Listing for locating words and elements:
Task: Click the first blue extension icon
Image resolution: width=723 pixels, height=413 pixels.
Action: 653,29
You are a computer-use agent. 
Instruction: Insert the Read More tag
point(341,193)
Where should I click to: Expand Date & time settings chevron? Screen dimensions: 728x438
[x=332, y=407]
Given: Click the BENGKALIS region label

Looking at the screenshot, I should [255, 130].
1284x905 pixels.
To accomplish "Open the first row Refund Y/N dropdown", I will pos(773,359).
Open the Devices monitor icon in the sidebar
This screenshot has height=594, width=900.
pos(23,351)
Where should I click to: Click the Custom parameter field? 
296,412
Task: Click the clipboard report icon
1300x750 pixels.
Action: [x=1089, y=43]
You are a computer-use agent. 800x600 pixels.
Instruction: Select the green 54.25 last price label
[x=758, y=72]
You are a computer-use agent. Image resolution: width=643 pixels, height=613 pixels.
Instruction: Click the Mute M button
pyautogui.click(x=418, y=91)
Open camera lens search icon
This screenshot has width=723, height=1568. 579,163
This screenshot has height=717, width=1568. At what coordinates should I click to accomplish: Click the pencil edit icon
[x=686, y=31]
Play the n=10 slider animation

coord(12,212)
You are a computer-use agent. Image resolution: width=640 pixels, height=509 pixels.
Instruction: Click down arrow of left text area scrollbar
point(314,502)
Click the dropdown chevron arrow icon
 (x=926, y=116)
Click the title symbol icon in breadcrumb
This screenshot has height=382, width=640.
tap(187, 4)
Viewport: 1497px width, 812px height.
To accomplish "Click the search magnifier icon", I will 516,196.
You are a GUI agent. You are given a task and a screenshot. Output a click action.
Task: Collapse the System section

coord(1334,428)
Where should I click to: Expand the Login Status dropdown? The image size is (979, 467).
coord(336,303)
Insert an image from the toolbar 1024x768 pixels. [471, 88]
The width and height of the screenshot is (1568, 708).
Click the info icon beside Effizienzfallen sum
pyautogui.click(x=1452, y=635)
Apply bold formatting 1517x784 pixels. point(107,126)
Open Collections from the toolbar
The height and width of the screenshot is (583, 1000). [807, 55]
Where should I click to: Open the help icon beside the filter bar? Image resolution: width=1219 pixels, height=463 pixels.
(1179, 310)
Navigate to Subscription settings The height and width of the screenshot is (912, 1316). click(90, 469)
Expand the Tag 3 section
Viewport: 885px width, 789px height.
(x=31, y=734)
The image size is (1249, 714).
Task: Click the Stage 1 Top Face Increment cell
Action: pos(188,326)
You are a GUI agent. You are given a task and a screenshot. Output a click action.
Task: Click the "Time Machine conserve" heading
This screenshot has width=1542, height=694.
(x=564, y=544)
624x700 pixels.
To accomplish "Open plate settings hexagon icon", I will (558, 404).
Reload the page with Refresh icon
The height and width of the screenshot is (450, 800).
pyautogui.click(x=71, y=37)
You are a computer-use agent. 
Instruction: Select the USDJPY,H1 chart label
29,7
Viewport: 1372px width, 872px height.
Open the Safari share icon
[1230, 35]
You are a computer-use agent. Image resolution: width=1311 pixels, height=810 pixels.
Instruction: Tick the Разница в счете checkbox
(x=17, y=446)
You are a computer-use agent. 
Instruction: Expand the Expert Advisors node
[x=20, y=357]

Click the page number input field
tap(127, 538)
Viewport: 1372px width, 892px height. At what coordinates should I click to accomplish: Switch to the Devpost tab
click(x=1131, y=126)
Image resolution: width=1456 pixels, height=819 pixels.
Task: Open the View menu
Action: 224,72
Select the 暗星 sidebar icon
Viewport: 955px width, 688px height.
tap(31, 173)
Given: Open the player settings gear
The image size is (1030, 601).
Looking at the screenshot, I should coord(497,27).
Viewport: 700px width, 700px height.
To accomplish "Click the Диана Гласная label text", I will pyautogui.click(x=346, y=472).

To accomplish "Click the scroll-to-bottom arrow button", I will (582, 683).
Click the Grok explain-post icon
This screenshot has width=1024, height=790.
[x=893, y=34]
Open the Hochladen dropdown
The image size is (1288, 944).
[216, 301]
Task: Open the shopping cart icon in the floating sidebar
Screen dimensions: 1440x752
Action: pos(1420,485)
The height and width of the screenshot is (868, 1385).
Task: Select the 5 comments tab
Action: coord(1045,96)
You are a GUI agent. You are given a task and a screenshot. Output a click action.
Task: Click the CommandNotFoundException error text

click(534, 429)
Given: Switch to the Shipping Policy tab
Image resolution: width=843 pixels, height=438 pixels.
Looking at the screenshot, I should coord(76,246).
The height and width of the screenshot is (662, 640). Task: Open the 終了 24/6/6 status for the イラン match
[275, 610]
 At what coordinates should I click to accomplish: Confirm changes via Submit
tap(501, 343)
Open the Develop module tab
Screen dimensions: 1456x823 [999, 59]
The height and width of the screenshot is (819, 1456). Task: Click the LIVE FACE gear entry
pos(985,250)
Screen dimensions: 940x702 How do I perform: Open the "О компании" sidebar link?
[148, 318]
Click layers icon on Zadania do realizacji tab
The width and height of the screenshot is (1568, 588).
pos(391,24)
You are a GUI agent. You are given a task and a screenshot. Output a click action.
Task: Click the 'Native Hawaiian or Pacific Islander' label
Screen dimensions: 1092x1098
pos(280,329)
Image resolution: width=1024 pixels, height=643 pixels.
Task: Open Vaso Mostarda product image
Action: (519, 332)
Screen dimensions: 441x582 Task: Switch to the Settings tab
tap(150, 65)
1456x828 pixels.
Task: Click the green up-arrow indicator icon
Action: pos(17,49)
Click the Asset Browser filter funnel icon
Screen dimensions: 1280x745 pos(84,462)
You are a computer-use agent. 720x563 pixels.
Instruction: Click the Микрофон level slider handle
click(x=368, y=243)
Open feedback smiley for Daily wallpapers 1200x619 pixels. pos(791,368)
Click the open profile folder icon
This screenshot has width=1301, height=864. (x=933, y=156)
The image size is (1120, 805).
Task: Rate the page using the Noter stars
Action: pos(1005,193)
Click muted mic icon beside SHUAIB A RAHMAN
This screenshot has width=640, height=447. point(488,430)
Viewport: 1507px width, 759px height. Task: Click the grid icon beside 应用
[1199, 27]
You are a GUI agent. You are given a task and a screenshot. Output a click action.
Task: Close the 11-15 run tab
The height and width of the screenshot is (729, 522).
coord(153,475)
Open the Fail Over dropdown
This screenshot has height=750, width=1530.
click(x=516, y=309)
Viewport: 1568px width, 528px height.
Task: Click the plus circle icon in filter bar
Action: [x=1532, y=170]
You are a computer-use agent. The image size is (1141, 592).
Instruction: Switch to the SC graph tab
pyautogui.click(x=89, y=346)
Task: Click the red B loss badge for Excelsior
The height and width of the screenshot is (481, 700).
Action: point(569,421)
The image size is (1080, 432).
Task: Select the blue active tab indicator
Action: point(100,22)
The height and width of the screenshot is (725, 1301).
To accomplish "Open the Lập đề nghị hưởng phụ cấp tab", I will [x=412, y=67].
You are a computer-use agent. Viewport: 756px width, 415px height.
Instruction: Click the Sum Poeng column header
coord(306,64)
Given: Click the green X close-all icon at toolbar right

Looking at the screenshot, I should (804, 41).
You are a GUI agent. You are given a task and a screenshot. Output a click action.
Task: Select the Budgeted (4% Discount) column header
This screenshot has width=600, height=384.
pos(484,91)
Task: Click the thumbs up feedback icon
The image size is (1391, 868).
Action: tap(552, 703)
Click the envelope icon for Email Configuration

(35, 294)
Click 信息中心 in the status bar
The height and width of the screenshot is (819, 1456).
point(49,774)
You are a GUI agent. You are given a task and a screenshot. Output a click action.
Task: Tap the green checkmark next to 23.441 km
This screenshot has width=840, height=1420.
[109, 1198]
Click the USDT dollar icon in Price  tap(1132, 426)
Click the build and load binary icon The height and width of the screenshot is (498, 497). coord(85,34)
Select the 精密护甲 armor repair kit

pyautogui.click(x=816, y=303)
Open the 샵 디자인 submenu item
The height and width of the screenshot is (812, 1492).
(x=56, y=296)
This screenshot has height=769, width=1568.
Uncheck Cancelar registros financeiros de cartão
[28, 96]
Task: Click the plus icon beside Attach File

SET TASK >> Render the lines of the listing above as a numbered list, starting at the line containing "You are a computer-use agent. Viewport: 756px" and ending at the line containing "point(49,774)", omitting any blank lines.

COMPLETE OUTPUT >>
1. You are a computer-use agent. Viewport: 756px width, 415px height.
2. Instruction: Click the Sum Poeng column header
3. coord(306,64)
4. Given: Click the green X close-all icon at toolbar right
5. Looking at the screenshot, I should (804, 41).
6. You are a GUI agent. You are given a task and a screenshot. Output a click action.
7. Task: Select the Budgeted (4% Discount) column header
8. This screenshot has width=600, height=384.
9. pos(484,91)
10. Task: Click the thumbs up feedback icon
11. The image size is (1391, 868).
12. Action: tap(552, 703)
13. Click the envelope icon for Email Configuration
14. (35, 294)
15. Click 信息中心 in the status bar
16. The height and width of the screenshot is (819, 1456).
17. point(49,774)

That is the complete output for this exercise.